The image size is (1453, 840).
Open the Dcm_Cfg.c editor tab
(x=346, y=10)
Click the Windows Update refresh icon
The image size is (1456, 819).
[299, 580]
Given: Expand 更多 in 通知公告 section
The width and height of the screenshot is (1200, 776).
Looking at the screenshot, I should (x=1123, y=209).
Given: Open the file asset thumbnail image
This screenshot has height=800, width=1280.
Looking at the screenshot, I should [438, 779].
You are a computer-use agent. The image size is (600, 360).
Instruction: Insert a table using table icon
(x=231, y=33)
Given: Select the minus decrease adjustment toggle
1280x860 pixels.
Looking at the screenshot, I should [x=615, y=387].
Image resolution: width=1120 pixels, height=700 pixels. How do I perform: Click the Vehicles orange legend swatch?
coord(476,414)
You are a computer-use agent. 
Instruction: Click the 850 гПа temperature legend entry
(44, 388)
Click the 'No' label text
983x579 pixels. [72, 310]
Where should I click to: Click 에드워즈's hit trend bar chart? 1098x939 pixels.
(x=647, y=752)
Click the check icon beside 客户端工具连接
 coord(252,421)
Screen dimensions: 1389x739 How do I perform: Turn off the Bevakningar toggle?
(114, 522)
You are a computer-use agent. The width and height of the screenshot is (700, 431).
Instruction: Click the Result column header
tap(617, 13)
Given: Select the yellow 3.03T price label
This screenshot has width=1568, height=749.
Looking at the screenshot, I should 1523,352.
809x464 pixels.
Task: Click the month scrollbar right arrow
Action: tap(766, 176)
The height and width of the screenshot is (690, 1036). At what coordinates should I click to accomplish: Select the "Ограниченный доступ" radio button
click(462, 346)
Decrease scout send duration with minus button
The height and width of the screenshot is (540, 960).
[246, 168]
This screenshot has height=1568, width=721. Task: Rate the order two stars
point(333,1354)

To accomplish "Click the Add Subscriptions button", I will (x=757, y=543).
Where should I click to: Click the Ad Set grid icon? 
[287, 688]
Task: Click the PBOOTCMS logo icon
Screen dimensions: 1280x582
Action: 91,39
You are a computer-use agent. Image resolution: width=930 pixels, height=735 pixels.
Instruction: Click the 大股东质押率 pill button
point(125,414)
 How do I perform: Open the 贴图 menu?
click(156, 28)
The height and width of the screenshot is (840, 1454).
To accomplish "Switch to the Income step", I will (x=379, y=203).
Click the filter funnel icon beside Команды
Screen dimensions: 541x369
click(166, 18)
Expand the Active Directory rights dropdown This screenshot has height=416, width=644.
__________
What is required:
Output only the lines from the one that contains "Screen dimensions: 1280x582" through the final line of the records, exactly as given.

Your solution:
Screen dimensions: 1280x582
Action: 91,39
You are a computer-use agent. Image resolution: width=930 pixels, height=735 pixels.
Instruction: Click the 大股东质押率 pill button
point(125,414)
 How do I perform: Open the 贴图 menu?
click(156, 28)
The height and width of the screenshot is (840, 1454).
To accomplish "Switch to the Income step", I will (x=379, y=203).
Click the filter funnel icon beside Команды
Screen dimensions: 541x369
click(166, 18)
Expand the Active Directory rights dropdown This screenshot has height=416, width=644.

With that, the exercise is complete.